E. Keaslian Penelitian
Berdasarkan atas data empiris yang telah dikumpulkan dan diteliti,
berkaitan dengan aktivitas antibakteri ekstrak kulit buah manggis ( Garcinia
mangostana ) diantaranya adalah :
5
1. Ekstrak kulit buah manggis (Garcinia mangostana) mempunyai aktivitas
anti bakteri terhadap bakteri Salmonella typhmurium, Escherichia coli,
Staphylococcus aureus ATCC 25922 dan Staphylococcus epidermidis.
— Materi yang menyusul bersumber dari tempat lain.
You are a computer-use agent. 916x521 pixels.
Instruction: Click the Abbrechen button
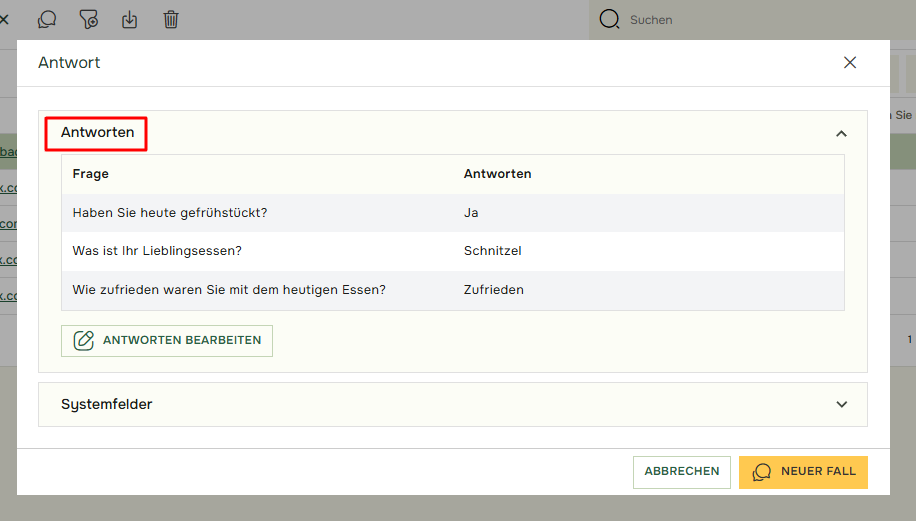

Hasil yang diperoleh ekstrak etanol kulit buah manggis dapat menghambat
pertumbuhan bakteri Staphylococcus aureus dan Staphylococcus
epidermidis dengan KHM 2%. Penelitian ini telah dilakukan oleh Masniari
Poeloengan, dan Praptiwi (2010).
2. Priya et al (2010) melakukan penelitian tentang aktivitas antimikroba
esktrak kulit manggis pada bakteri Staphylococcus aureus dengan
konsentrasi hambat minimum 200 μg / ml , Micrococcus lutus dan
Staphlylococcus albus dengan konsentrasi hambat minimum 50μg/ml.
3. Miksusanti, Fitrya, Nike Marfinda (2011) melakukan penelitian tentang
aktivitas campuran ekstrak kulit manggis (Garcinia mangostana L.) dan
kayu secang (Caesalpina sappan L.) yang dapat menghambat
pertumbuhan Bacillus cereus dengan KHM 0,075% (750 ppm).
4. Dwiandono (2012) melakukan penelitian tentang aktivitas antibakteri ekstrak
etanol kulit buah manggis (Garcinia mangostana) dan kombinasinya
dengan doksisiklin terhadap Vibrio cholera menunjukan bahwa ekstrak
kulit buah manggis mempunyai aktivitas sebagai antibakteri dengan nilai
IC50 sebesar 406,2 ppm serta kombinasi ekstrak kulit buah manggis dengan
doksisiklin dapat meningkatkan aktivitas antibakteri doksisiklin terhadap
bakteri Vibrio cholerae berdasarkan besar zona hambatnya.
Penelitian yang akan dilakukan “Aktivitas Antibakteri Ekstrak Etanol Kuit
Buah Manggis (Garcinia mangostana) dan Kombinasinya dengan Eritromisin
6
terhadap Campylobacter jejuni” dapat ditentukan dan dipastikan bahwa penelitian
ini dapat dilakukan karena belum ada data empiris yang menerangkan dan
menjelaskan bahwa penelitian ini sudah dilakukan sebelumnya.